ACTIVITY: The records below are to be retyped in full. Keep every word.

________

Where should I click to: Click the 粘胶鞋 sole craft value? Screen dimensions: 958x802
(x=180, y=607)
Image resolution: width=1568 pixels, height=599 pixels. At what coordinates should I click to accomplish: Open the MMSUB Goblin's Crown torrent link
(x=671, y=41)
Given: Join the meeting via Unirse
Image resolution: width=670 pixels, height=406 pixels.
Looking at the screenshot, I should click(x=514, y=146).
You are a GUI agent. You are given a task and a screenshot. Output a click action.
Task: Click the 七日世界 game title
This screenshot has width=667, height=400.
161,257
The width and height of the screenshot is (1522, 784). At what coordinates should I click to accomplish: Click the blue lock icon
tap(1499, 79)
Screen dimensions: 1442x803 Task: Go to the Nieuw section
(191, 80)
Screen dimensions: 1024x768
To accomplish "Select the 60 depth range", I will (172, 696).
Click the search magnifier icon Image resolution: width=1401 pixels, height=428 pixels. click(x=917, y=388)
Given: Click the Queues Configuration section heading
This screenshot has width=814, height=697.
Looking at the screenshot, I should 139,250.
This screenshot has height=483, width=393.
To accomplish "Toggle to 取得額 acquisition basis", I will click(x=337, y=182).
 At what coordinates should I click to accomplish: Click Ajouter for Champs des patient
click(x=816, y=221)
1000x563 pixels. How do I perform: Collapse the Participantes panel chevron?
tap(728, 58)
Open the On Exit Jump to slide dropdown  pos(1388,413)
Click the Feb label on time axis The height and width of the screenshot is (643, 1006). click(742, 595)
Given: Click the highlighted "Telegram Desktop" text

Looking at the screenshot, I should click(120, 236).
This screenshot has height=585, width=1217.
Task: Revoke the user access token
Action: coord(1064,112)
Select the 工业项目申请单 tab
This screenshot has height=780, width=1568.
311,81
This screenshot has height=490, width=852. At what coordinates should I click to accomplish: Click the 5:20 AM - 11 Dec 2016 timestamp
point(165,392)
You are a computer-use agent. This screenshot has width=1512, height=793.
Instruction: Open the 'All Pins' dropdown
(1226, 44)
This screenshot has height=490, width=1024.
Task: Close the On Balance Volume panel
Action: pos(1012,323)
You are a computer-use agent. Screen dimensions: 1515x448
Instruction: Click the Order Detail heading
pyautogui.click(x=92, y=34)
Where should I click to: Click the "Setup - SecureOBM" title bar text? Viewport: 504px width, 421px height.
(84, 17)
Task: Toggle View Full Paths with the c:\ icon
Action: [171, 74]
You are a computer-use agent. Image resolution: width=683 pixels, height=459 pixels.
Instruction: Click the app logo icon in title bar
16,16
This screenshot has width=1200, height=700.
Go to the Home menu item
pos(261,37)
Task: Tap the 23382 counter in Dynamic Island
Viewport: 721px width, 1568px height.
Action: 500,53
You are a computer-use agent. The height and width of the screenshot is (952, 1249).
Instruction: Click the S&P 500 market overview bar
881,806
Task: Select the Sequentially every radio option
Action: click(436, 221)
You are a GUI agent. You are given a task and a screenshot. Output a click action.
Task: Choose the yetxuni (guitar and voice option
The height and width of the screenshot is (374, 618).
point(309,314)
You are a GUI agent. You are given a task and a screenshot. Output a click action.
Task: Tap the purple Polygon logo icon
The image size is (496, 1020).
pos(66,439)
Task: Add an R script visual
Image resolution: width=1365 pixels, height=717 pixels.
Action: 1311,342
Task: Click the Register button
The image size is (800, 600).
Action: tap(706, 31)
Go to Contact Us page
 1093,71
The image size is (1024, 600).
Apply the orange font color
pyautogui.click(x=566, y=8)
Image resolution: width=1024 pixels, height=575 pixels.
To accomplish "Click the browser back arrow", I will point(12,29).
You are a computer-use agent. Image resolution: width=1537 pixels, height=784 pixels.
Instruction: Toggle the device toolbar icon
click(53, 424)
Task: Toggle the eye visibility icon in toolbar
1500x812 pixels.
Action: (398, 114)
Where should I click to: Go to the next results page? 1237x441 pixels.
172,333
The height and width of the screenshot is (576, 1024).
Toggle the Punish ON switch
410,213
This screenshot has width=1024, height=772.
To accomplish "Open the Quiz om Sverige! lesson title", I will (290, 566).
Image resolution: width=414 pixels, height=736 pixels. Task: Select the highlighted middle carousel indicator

________

WRITTEN ANSWER:
Where should I click to: Click the 粘胶鞋 sole craft value? Screen dimensions: 958x802
(x=180, y=607)
Image resolution: width=1568 pixels, height=599 pixels. At what coordinates should I click to accomplish: Open the MMSUB Goblin's Crown torrent link
(x=671, y=41)
Given: Join the meeting via Unirse
Image resolution: width=670 pixels, height=406 pixels.
Looking at the screenshot, I should click(x=514, y=146).
You are a GUI agent. You are given a task and a screenshot. Output a click action.
Task: Click the 七日世界 game title
This screenshot has width=667, height=400.
161,257
The width and height of the screenshot is (1522, 784). At what coordinates should I click to accomplish: Click the blue lock icon
tap(1499, 79)
Screen dimensions: 1442x803 Task: Go to the Nieuw section
(191, 80)
Screen dimensions: 1024x768
To accomplish "Select the 60 depth range", I will (172, 696).
Click the search magnifier icon Image resolution: width=1401 pixels, height=428 pixels. click(x=917, y=388)
Given: Click the Queues Configuration section heading
This screenshot has width=814, height=697.
Looking at the screenshot, I should 139,250.
This screenshot has height=483, width=393.
To accomplish "Toggle to 取得額 acquisition basis", I will click(x=337, y=182).
 At what coordinates should I click to accomplish: Click Ajouter for Champs des patient
click(x=816, y=221)
1000x563 pixels. How do I perform: Collapse the Participantes panel chevron?
tap(728, 58)
Open the On Exit Jump to slide dropdown  pos(1388,413)
Click the Feb label on time axis The height and width of the screenshot is (643, 1006). click(742, 595)
Given: Click the highlighted "Telegram Desktop" text

Looking at the screenshot, I should click(120, 236).
This screenshot has height=585, width=1217.
Task: Revoke the user access token
Action: coord(1064,112)
Select the 工业项目申请单 tab
This screenshot has height=780, width=1568.
311,81
This screenshot has height=490, width=852. At what coordinates should I click to accomplish: Click the 5:20 AM - 11 Dec 2016 timestamp
point(165,392)
You are a computer-use agent. This screenshot has width=1512, height=793.
Instruction: Open the 'All Pins' dropdown
(1226, 44)
This screenshot has height=490, width=1024.
Task: Close the On Balance Volume panel
Action: pos(1012,323)
You are a computer-use agent. Screen dimensions: 1515x448
Instruction: Click the Order Detail heading
pyautogui.click(x=92, y=34)
Where should I click to: Click the "Setup - SecureOBM" title bar text? Viewport: 504px width, 421px height.
(84, 17)
Task: Toggle View Full Paths with the c:\ icon
Action: [171, 74]
You are a computer-use agent. Image resolution: width=683 pixels, height=459 pixels.
Instruction: Click the app logo icon in title bar
16,16
This screenshot has width=1200, height=700.
Go to the Home menu item
pos(261,37)
Task: Tap the 23382 counter in Dynamic Island
Viewport: 721px width, 1568px height.
Action: 500,53
You are a computer-use agent. The height and width of the screenshot is (952, 1249).
Instruction: Click the S&P 500 market overview bar
881,806
Task: Select the Sequentially every radio option
Action: click(436, 221)
You are a GUI agent. You are given a task and a screenshot. Output a click action.
Task: Choose the yetxuni (guitar and voice option
The height and width of the screenshot is (374, 618).
point(309,314)
You are a GUI agent. You are given a task and a screenshot. Output a click action.
Task: Tap the purple Polygon logo icon
The image size is (496, 1020).
pos(66,439)
Task: Add an R script visual
Image resolution: width=1365 pixels, height=717 pixels.
Action: 1311,342
Task: Click the Register button
The image size is (800, 600).
Action: tap(706, 31)
Go to Contact Us page
 1093,71
The image size is (1024, 600).
Apply the orange font color
pyautogui.click(x=566, y=8)
Image resolution: width=1024 pixels, height=575 pixels.
To accomplish "Click the browser back arrow", I will point(12,29).
You are a computer-use agent. Image resolution: width=1537 pixels, height=784 pixels.
Instruction: Toggle the device toolbar icon
click(53, 424)
Task: Toggle the eye visibility icon in toolbar
1500x812 pixels.
Action: (398, 114)
Where should I click to: Go to the next results page? 1237x441 pixels.
172,333
The height and width of the screenshot is (576, 1024).
Toggle the Punish ON switch
410,213
This screenshot has width=1024, height=772.
To accomplish "Open the Quiz om Sverige! lesson title", I will (290, 566).
Image resolution: width=414 pixels, height=736 pixels. Task: Select the highlighted middle carousel indicator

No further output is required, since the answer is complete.